Ermelinda Freitas tem também enoturismo e um núcleo museológico

Com 440 hectares de vinha, pode descobrir os detalhes dos processos de vinificação antigos e atuais nos terrenos onde estão plantadas as 29 castas presentes na produção dos vinhos da marca. Na nova adega, inaugurada no final do ano passado, observam-se todas as fases de produção, do esmagamento até ao engarrafamento, e durante a visita pode também ver-se o trabalho laboratorial da equipa de enólogos da empresa e explorar a Sala de Ouro, onde estão expostas as mais altas disitinções atribuídas aos vinhos Ermelinda Freitas, bem como uma pequena exposição sobre a produção das rolhas de cortiça.

Depois da visita, abrem-se as portas da antiga adega da família, agora denominada Casa de Memórias e Afetos, e conhece-se a história da família e a construção desta empresa, que se iniciou na venda de vinho a granel (sem marca) com vinhas desde 1920, e que se lançou com a primeira marca em 1997. Neste espaço museológico cujo núcleo principal é dedicado às quatro gerações familiares que deram origem à empresa, encontra cinco espaços de exposição, que exploram a origem do topónimo Fernando Pó, o percurso familiar e empresarial dos proprietários, alguns objetos pessoais das (os) protagonistas e equipamentos e ferramentas relacionados com os trabalhos agrícolas em geral e vitivinícolas em particular e é ainda apresentada a atividade manual do trabalho no lagar. Naquela que foi a primeira adega da empresa, agora remodelada, observam-se os depósitos originais, alguns equipamentos e os primeiros vinhos engarrafados, no final do séc. XX início do séc. XXI e respetivos prémios. O espaço original onde se efetuou a destilação de aguardentes, com a respetiva caldeira e uma sala com várias balanças, pesos e medidas, completam a área expositiva.
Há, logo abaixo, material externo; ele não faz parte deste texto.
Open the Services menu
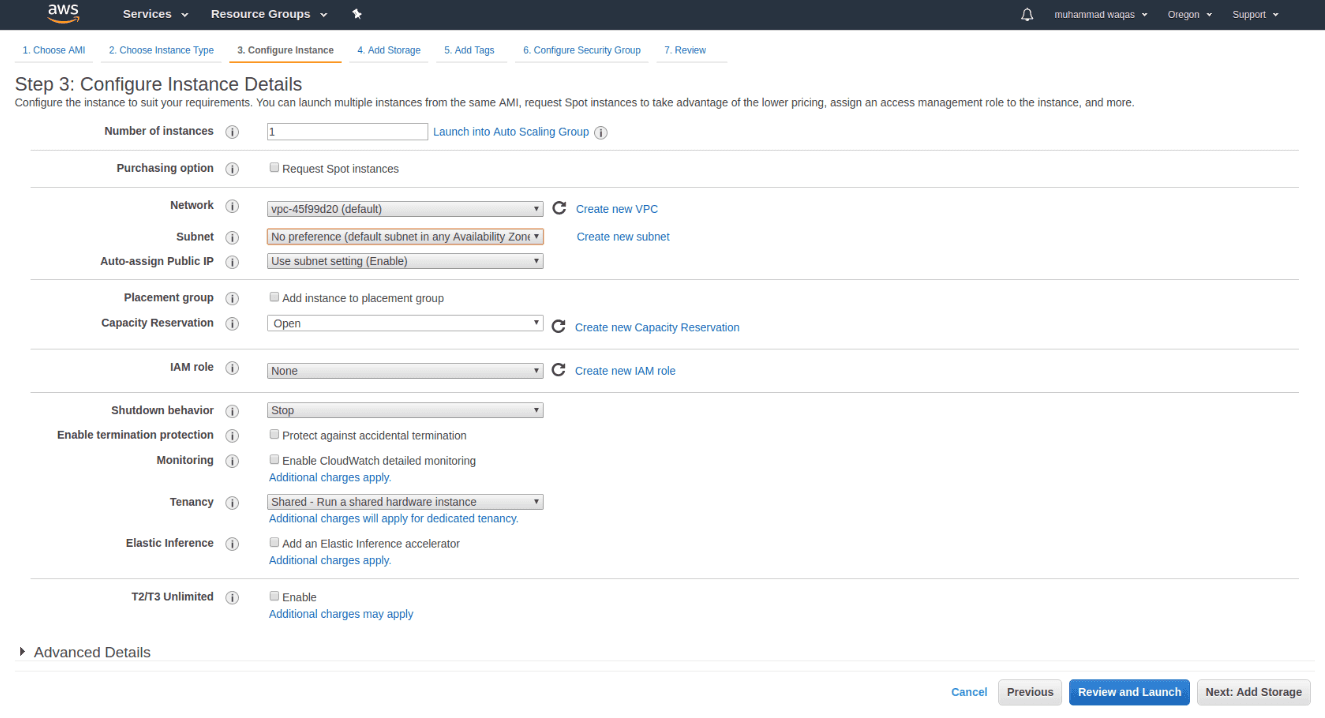 pyautogui.click(x=155, y=14)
“A Casa Ermelinda Freitas sempre apostou no respeito pela tradição, mas modernizando, foi assim nas vinhas, na adega e será também na vertente do enoturismo.”, explica Leonor de Freitas. “Pensamos que é essencial ligar o sector dos vinhos ao enoturismo, a vinha e o vinho são produtos de excelência turísticos para passarmos valores ligados ao que é o património cultural, transmitido através das diversas castas que temos plantadas (29 variedades), e também para transmitir a pedagogia de que o vinho é uma bebida saudável desde que integrado na alimentação e bebido com moderação. Com esta vertente cultural e pedagógica queremos muito trazer visitas, passar a nossa mensagem e historia de família, onde podem constar e observar o nosso jardim de vinhas e fazerem as provas dos nossos vinhos assim como também podem almoçar ou jantar com um grupo de amigos num ambiente confortável, tão próximo de Lisboa, mas tão diferente.”
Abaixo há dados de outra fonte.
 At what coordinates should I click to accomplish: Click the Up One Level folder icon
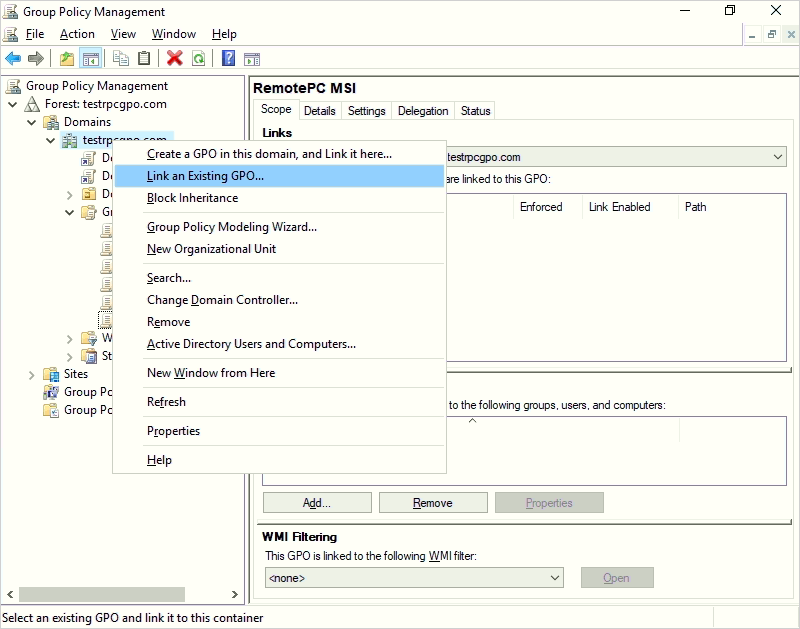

No final desta visita enoturística, provam-se cinco vinhos que acompanham com produtos regionais, como o queijo, o pão, o chouriço, ou as compotas, uma proposta em cheio pela módica quantia de €7,50 (preços variam consoante o número de pessoas). Convém marcar previamente, principalmente se quiser almoçar ou jantar.

A propriedade possui também uma sala multiusos com capacidade para 350 pessoas, preparada para acolher eventos e com um terraço com vista panorâmica para o jardim das vinhas.